(1) I. Vatolkin, M. Gotham, N. Nápoles López, and F. Ostermann: Musical Genre Recognition based on Deep Descriptors of Harmony, Instrumentation, and Segments. Accepted for Proceedings of the 12th International Conference on Artificial Intelligence in Music, Sound, Art and Design (EvoMUSART)
Abstract: Deep learning has recently established itself as a cluster of methods of choice for almost all classification tasks in music information retrieval. However, despite very good classification performance, it sometimes brings disadvantages including long training times and higher energy costs, lower interpretability of classification models, or an increased risk of overfitting when applied to small training sets due to a very large number of trainable parameters. In this paper, we investigate the combination of both deep and shallow algorithms for recognition of musical genres using a transfer learning approach. We train deep classification models once to predict harmonic, instrumental, and segment properties from datasets with respective annotations. Their predictions for another dataset with annotated genres are used as features for shallow classification methods. They can be trained over and again for different categories, and are particularly useful when the training sets are small, in a real world scenario when listeners define various musical categories selecting only a few prototype tracks.
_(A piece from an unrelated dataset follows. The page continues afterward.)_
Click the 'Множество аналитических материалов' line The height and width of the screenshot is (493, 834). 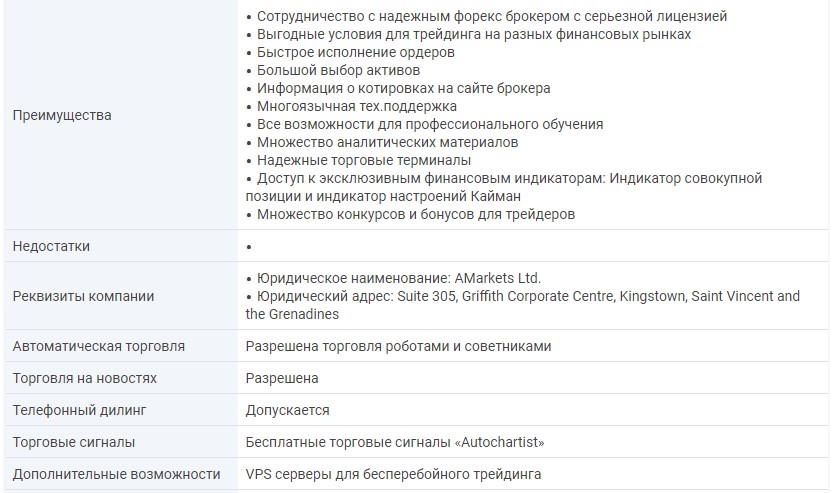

The experiments show the potential of the proposed approach for genre recognition. In particular, when combined with evolutionary feature selection which identifies the most relevant deep feature dimensions, the classification errors became significantly lower in almost all cases, compared to a baseline based on MFCCs or results reported in the previous work.
(2) L. Fricke, I. Vatolkin, and F. Ostermann: Application of Neural Architecture Search to Instrument Recognition in Polyphonic Audio. Accepted for Proceedings of the 12th International Conference on Artificial Intelligence in Music, Sound, Art and Design (EvoMUSART)
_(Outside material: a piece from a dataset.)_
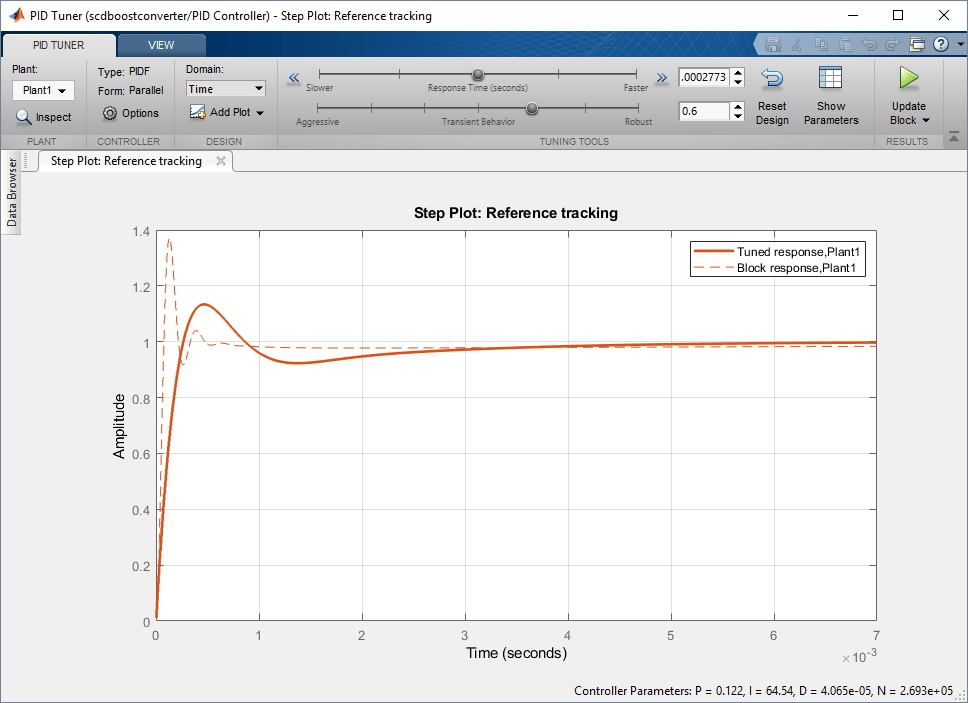
Task: Expand the Add Plot dropdown
Action: (x=261, y=113)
Abstract: Instrument recognition in polyphonic audio signals is a very challenging classification task. It helps to improve related application scenarios, like music transcription and recommendation, organization of large music collections, or analysis of historical trends and properties of musical styles. Recently, the classification performance could be improved by the integration of deep convolutional neural networks. However, in to date published studies, the network architectures and parameter settings were usually adopted from image recognition tasks and manually adjusted, without a systematic optimization. In this paper, we show how two different neural architecture search strategies can be successfully applied for improvement of the prediction of nine instrument classes, significantly outperforming the classification performance of three fixed baseline architectures from previous works. Although high computing efforts for model optimization are required, the training of the final architecture is done only once for later prediction of instruments in a possibly unlimited number of musical tracks.